• [INPUT MATERIAL]

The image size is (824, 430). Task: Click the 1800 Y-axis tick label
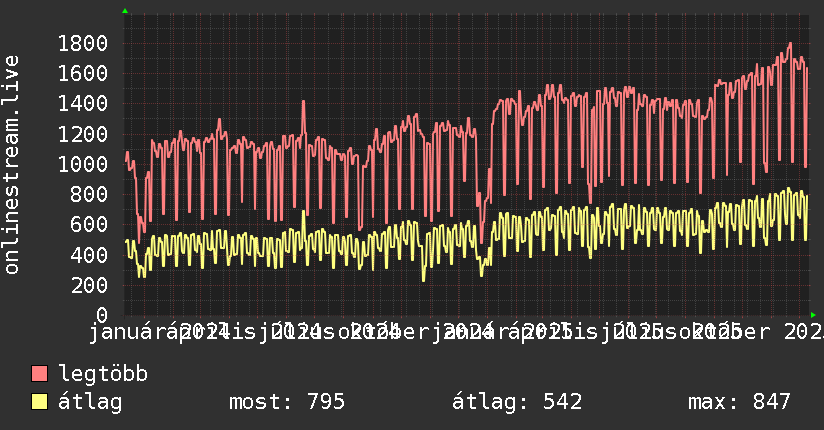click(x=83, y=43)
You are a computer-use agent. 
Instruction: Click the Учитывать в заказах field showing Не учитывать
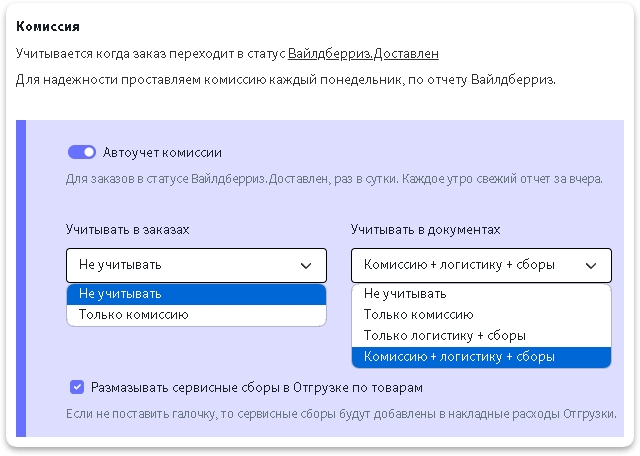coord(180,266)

--

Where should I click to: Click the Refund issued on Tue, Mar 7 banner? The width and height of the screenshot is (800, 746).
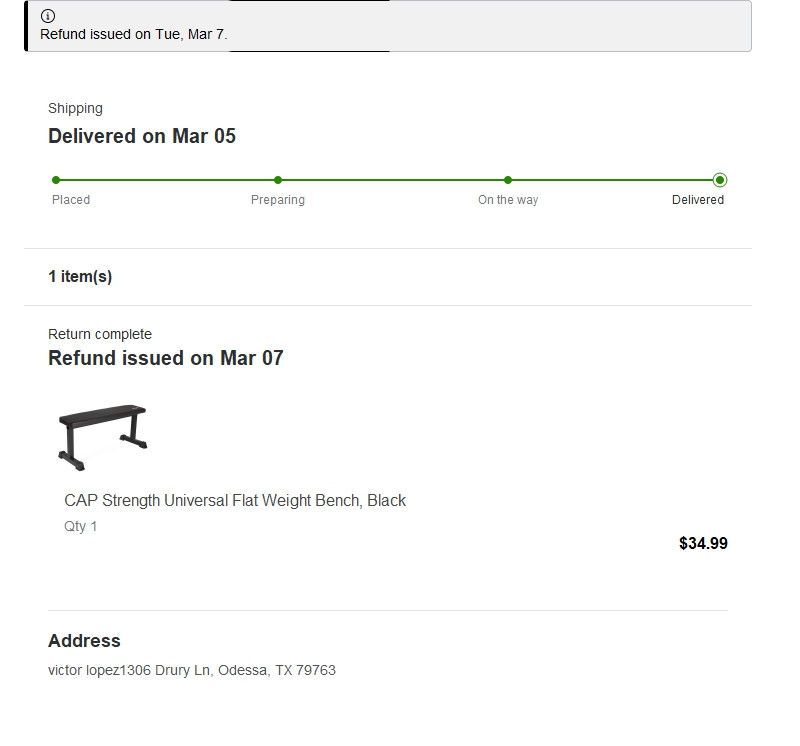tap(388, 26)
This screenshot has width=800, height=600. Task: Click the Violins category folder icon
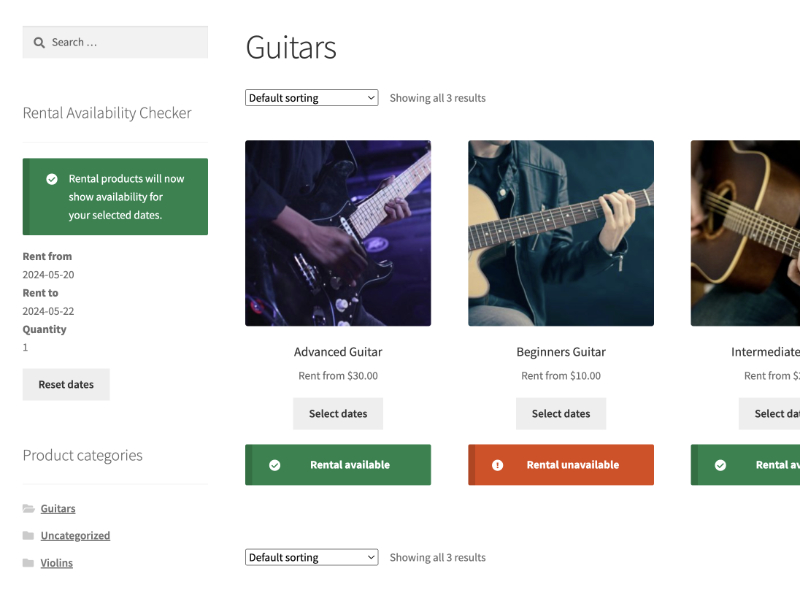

• [PROBLEM TO WORK ON] Above are some records; quote exactly and only the lines that begin at the line containing "Where should I" and stop after the line containing "This screenshot has", leaving out the pictures.

• [ANSWER SPACE]
Where should I click to: Click the Refund issued on Tue, Mar 7 banner? The width and height of the screenshot is (800, 746).
tap(388, 26)
This screenshot has width=800, height=600. Task: Click the Violins category folder icon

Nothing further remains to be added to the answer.